The following interview was originally published two years ago in the October 1973 issue of LIFESTYLE! (a former-and much less widely distributed-sister publication of THE MOTHER EARTH NEWS ® ).

The interview is being reprinted here (at John Shuttleworth’s request, as explained on the preceding two pages) because [1] far too few individuals saw the piece in LIFESTYLE! and [2] far too few of today’s “ecologists” and “alternative lifestyle pioneers” have the slightest inkling of what the low-energy, self-sufficient society of the future will really have to be like if the planet is to have any chance of surviving.

Fortunately for us all, a handful of thoughtful philosophers and thinkers and doers do have a reasoned concept of the tremendous — and necessary — changes in living patterns which we must all make if Earth is to endure. Peter van Dresser is one of those philosophers and thinkers and doers . . . and many more of today’s citizens especiaIly those who fancy themselves “environmental pioneers” of one stripe or another would do well to study the man’s work.

Solar energy, wind power, humanitarian, ecology, alternative lifestyle and related freaks of 1973 . . . please take note: You didn’t — as you sometimes seem to believe — invent all those groovy fields of interest overnight all by yourselves alone. Other — and occasionally better — men and women were trying to “put it all together” a long time before it became fashionable (or even possible) to do so.

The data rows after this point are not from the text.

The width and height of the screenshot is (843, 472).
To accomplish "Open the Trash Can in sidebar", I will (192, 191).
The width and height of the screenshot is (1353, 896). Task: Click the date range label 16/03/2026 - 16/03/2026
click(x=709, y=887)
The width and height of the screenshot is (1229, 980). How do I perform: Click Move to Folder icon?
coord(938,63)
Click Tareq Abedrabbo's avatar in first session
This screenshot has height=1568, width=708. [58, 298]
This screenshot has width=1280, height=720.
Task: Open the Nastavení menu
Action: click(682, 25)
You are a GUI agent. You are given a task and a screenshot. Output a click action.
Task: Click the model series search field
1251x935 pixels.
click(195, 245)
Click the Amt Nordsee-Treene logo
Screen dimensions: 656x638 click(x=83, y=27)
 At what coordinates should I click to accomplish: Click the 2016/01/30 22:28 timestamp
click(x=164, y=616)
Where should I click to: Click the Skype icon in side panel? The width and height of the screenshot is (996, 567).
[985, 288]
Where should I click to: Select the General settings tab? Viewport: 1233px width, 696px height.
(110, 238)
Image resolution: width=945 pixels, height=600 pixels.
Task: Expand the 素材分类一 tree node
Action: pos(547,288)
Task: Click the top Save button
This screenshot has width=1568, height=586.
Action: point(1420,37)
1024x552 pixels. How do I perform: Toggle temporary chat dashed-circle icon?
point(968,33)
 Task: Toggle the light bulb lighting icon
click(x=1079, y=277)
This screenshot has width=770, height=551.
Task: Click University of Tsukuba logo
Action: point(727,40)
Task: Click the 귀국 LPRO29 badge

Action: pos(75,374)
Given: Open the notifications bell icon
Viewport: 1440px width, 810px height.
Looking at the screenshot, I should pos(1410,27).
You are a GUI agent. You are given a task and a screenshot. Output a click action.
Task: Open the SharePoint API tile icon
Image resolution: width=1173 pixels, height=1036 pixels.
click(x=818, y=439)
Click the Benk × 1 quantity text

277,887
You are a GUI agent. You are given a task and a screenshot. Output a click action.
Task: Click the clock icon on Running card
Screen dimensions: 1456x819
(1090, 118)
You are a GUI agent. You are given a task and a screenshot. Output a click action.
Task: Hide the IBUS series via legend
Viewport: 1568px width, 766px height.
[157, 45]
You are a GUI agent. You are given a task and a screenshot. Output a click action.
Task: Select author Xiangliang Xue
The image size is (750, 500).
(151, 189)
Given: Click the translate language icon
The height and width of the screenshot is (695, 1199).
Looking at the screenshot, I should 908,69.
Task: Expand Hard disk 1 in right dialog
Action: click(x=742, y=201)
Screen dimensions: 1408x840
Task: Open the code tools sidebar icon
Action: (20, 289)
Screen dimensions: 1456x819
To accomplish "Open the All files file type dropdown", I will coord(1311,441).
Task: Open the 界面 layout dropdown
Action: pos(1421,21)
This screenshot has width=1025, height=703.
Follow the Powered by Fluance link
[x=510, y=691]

One of those who’ve gone ahead is Peter van Dresser, a man with a lifelong interest in technology and its applications within the framework of an ecological consciousness. At various times in his life, Mr. van Dresser has been — among other things — a writer of science fiction, a professional regional and urban planner, a member of the Decentralist movement of the 1930’s, a pioneer in the development of rocket engines and a near-total dropout from our military-industrial society.

In 1949, van Dresser moved to a small village in the mountains of northern New Mexico. There he opened a little restaurant, designed and built solar-and wind-powered houses and began working in earnest for the development of decentralized, self-sufficient communities which “make use of sophisticated technology to produce a high standard of living, yet exist harmoniously with the natural world around them”.